Caching · Observability & Performance Deep Dive

Quick Facts

At a Glance

Basic Concepts

Cache: a faster, smaller copy of data that lives closer to the consumer.
Hit / miss: the request found the value in cache, or it didn't.
TTL (time-to-live): how long an entry stays valid before it expires.
Eviction: what to drop when the cache is full — typically LRU, LFU, or TTL-based.
Invalidation: proactively removing stale entries when the underlying data changes.
Hit ratio: hits ÷ (hits + misses). The KPI for whether the cache is doing its job.

Phil Karlton: "There are only two hard things in computer science: cache invalidation and naming things."

Layers

Where Caches Live

Layer	Examples	What it caches
Browser	HTTP cache, service worker	Static assets, API responses with explicit headers.
CDN / edge	Cloudflare, CloudFront, Fastly	HTML, images, JS, JSON — close to the user.
Reverse proxy	Varnish, NGINX, HAProxy	Whole responses keyed by URL + headers.
Application — local	Caffeine (Java), `functools.lru_cache` (Python), in-process LRU	Hottest values, no network hop. Per-instance.
Application — distributed	Redis, Memcached	Shared across instances. Single source of cached truth.
Database	Buffer pool, query cache, materialized views	Pages, query plans, precomputed aggregates.
Client SDK	Apollo, React Query, SWR	API responses, normalized for the UI.

Most production systems have caches at three or four of these layers simultaneously. The hard part isn't adding one — it's reasoning about all of them at once.

Patterns

How Code Talks to a Cache

Cache-aside (lazy loading)

The application checks the cache; on a miss, it reads the source of truth, populates the cache, and returns. On writes, it updates the source and either invalidates or refreshes the cache entry.

Pros: simple, resilient — the system works even if the cache is down. Cons: first request after expiry is slow; risk of stampedes when many readers miss at once.

The default choice. If you don't know which pattern to use, use this one.

Read-through

The cache itself fetches from the source on a miss. The application only talks to the cache. Common in client SDKs and in caching libraries with built-in loaders (e.g., Caffeine's LoadingCache).

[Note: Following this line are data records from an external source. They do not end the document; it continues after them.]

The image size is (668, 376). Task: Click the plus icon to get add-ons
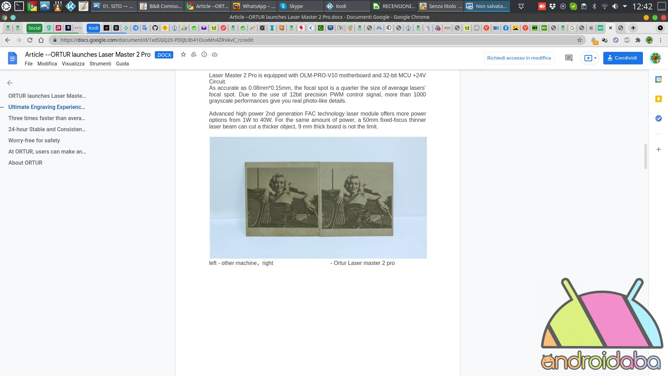pos(658,149)
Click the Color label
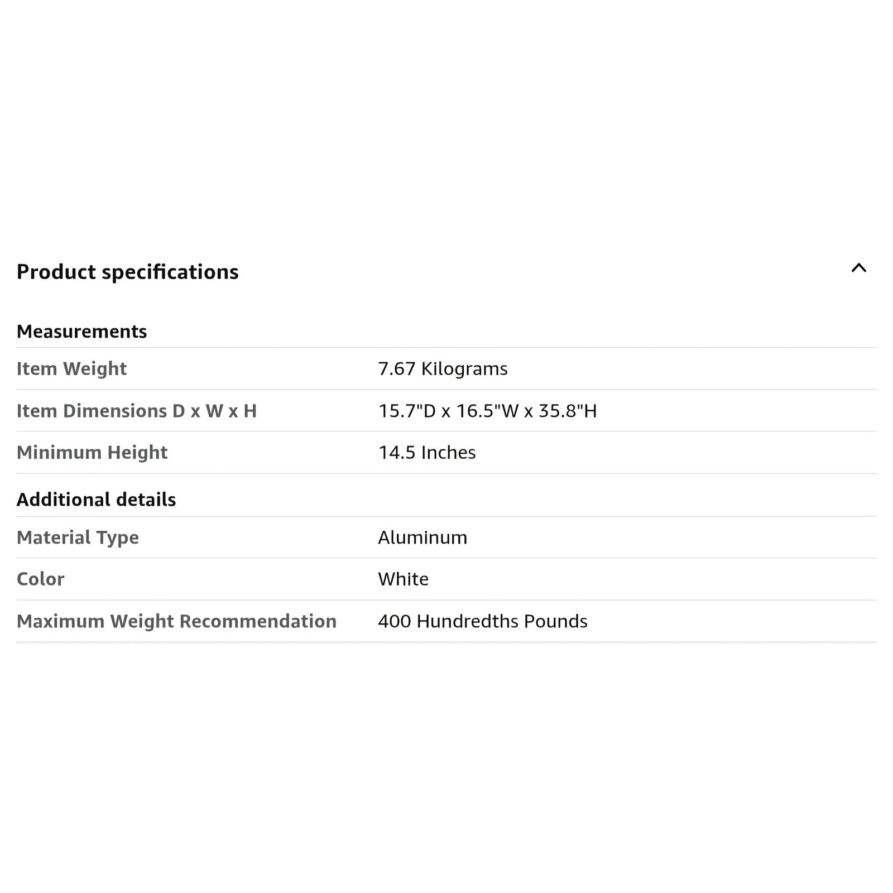The height and width of the screenshot is (893, 893). pyautogui.click(x=40, y=579)
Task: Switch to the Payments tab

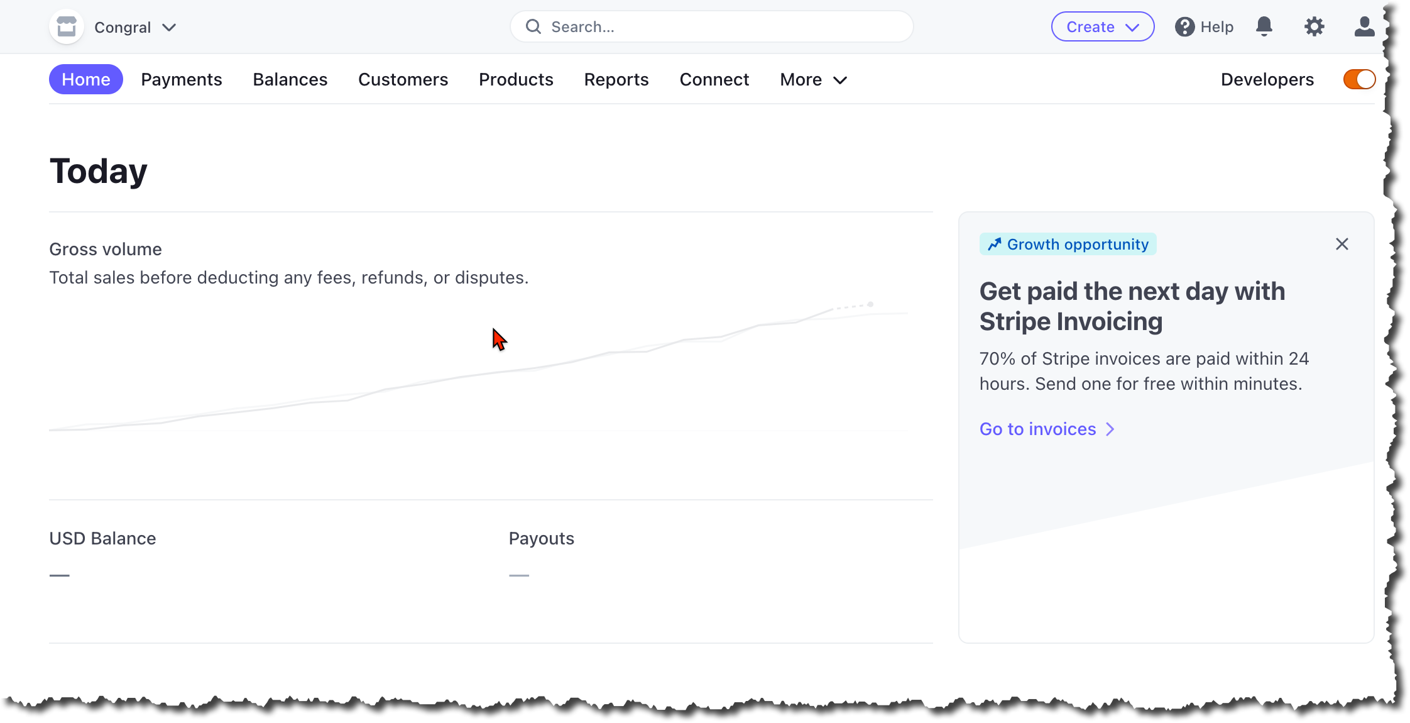Action: 182,79
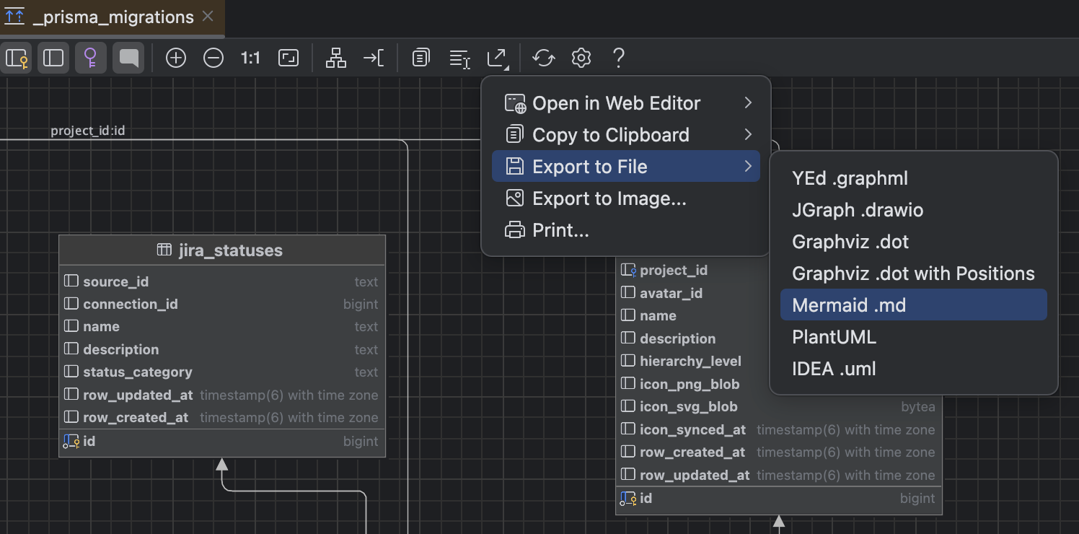Zoom in on the diagram
1079x534 pixels.
176,58
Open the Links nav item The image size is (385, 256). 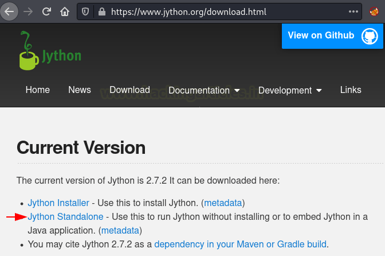351,90
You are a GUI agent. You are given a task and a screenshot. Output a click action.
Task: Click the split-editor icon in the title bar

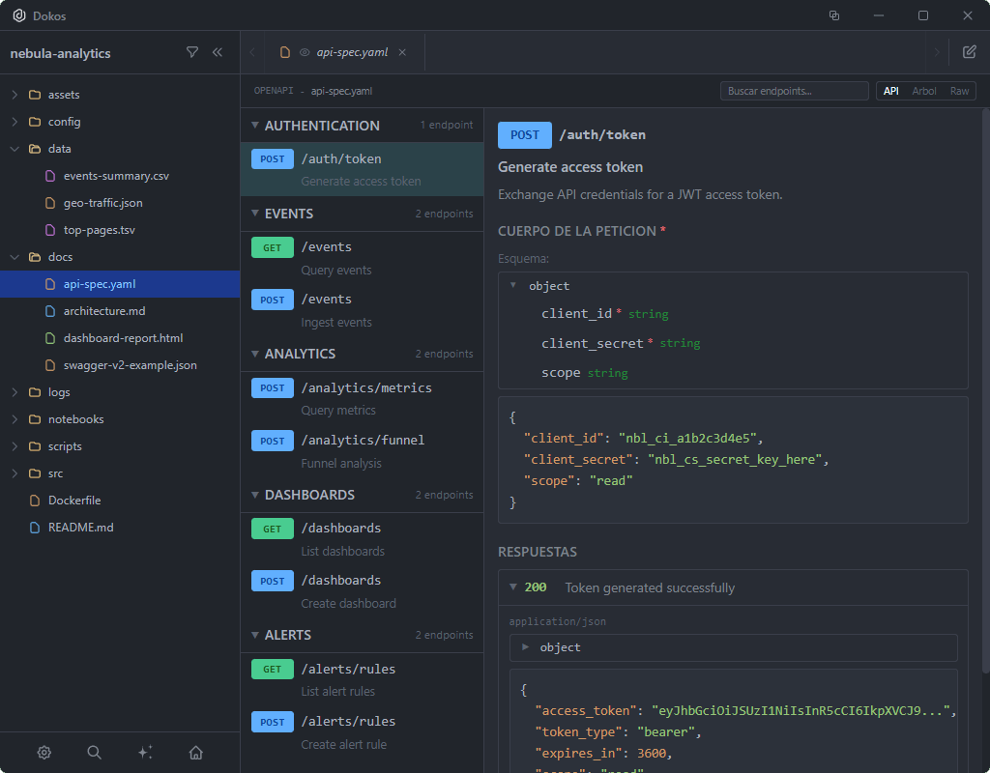(833, 15)
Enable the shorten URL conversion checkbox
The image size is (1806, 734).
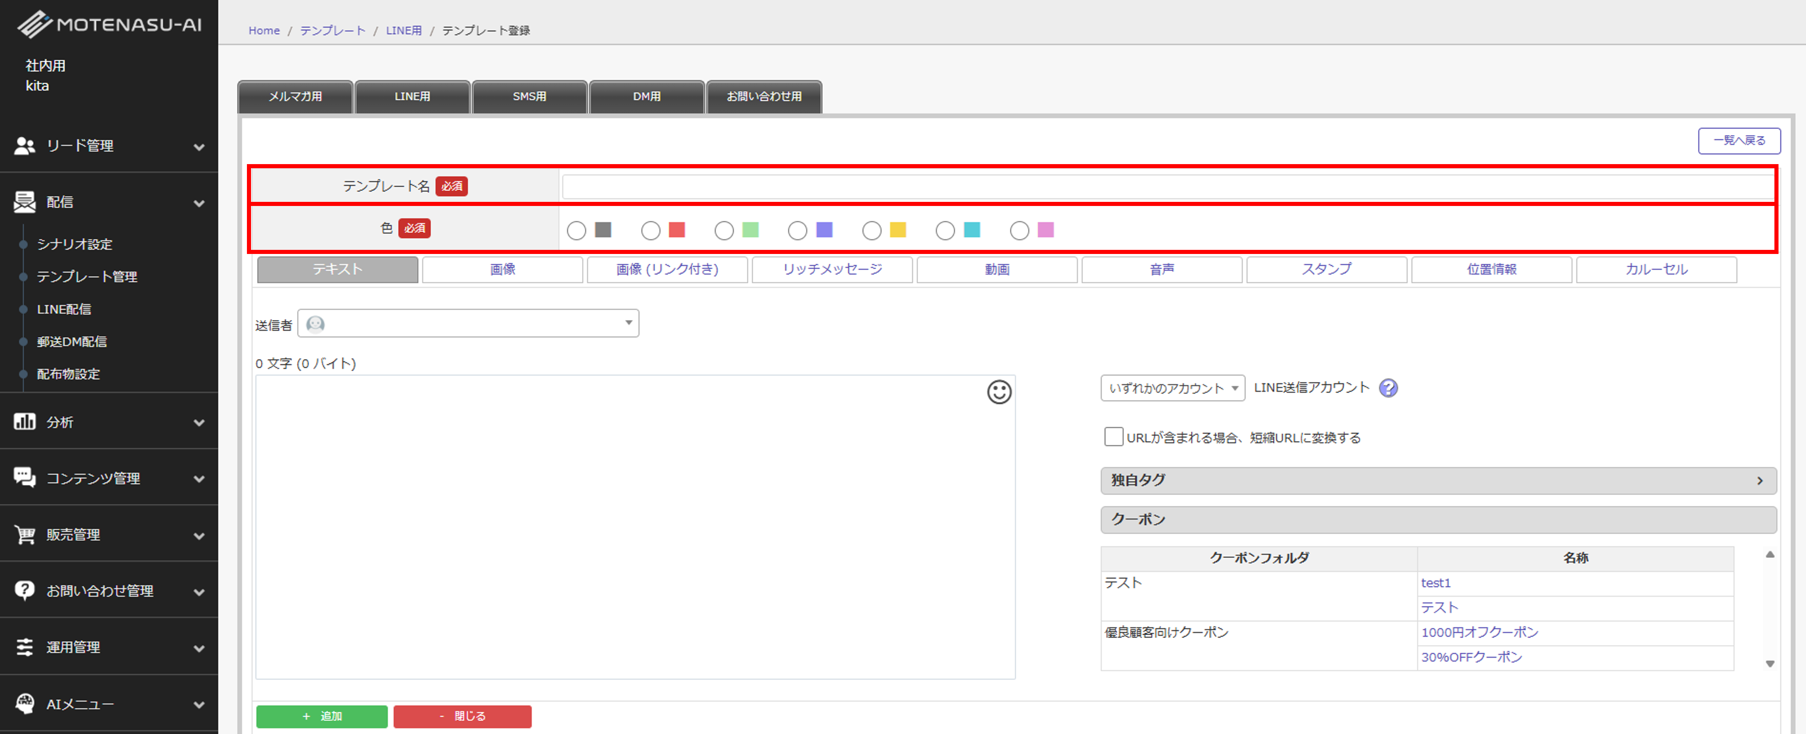(1113, 437)
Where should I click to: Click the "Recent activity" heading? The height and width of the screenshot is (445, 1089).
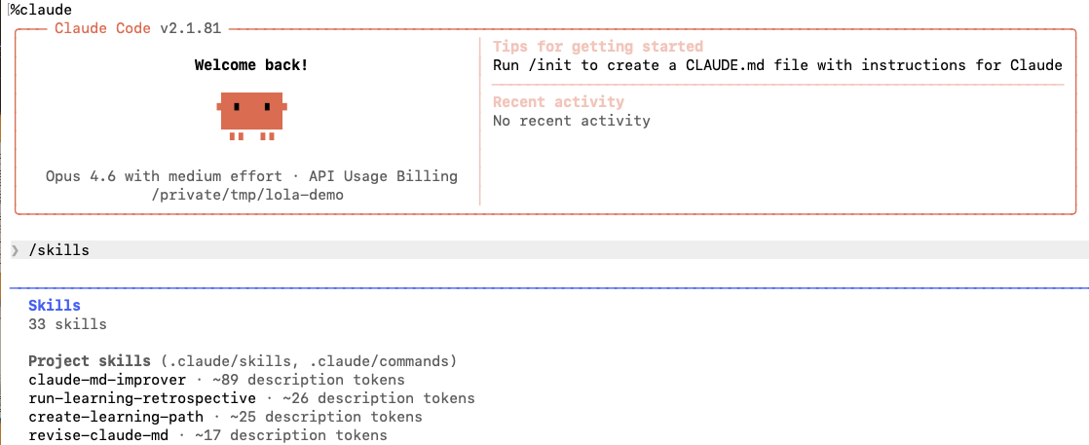coord(558,102)
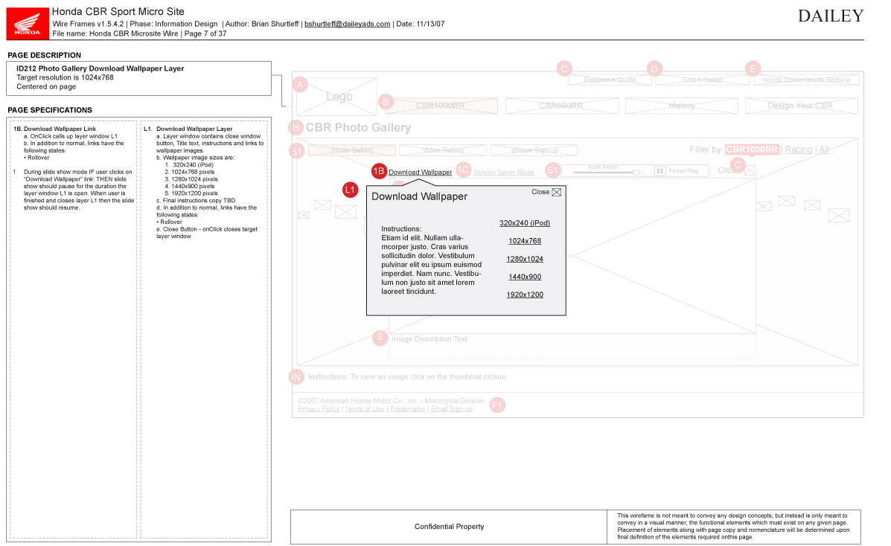This screenshot has height=546, width=891.
Task: Click the red L1 annotation marker
Action: pyautogui.click(x=351, y=190)
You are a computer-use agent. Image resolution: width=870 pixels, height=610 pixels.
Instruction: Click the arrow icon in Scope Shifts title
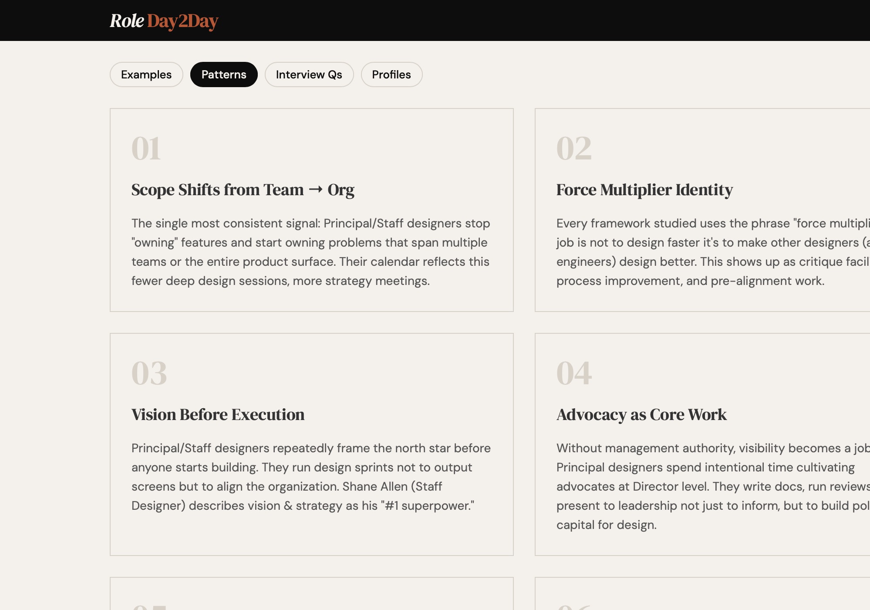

Pros: cleaner application code. Cons: coupling — the cache becomes a runtime dependency, and configuring loaders adds complexity.

Write-through

Writes go to the cache and the source synchronously. Reads always hit fresh data.

Pros: never stale. Cons: every write pays both costs; no benefit if the data is rarely read.

Write-behind (write-back)

Writes hit the cache and queue an async write to the source. Fastest writes, eventual consistency.

Pros: excellent write latency, can absorb bursts. Cons: data loss risk if the cache crashes before flushing — only acceptable for non-critical data.

Refresh-ahead

Asynchronously refresh entries before they expire, based on access patterns. Hot keys never go cold.

Pros: tail latency stays flat. Cons: you can refresh things no one will ever ask for again — wasted work.

Invalidation

The Hardest Part

TTL: set a time, accept staleness up to that long. Simple, robust, dumb in the right way.
Explicit invalidation: on write, delete the affected entries. Sharp but easy to miss a path. Test it.
Write-through / read-through sidestep the issue but pay other costs.
Versioned keys: embed an entity version (user:42:v17) so old entries are simply unreachable. Old entries die naturally on TTL.
Event-based: publish change events; subscribers invalidate. Works across services, but now you've got distributed messaging in the loop.

Rule of thumb: prefer short TTLs over clever invalidation. The bug you don't write is the bug you don't debug at 2am.

Failure Modes

How Caches Hurt You

Thundering herd / cache stampede

A popular key expires. A thousand concurrent requests miss simultaneously, all stampede the database, the database falls over.

Mitigations: single-flight (only one fetch per key in-flight, others wait); probabilistic early expiry (refresh at random points before TTL); soft TTL + hard TTL (serve stale while one process refreshes); jittered TTLs so keys don't expire in lockstep.

Cache penetration

Requests for keys that don't exist anywhere — all misses, all hit the database. Often a sign of probing or a buggy client.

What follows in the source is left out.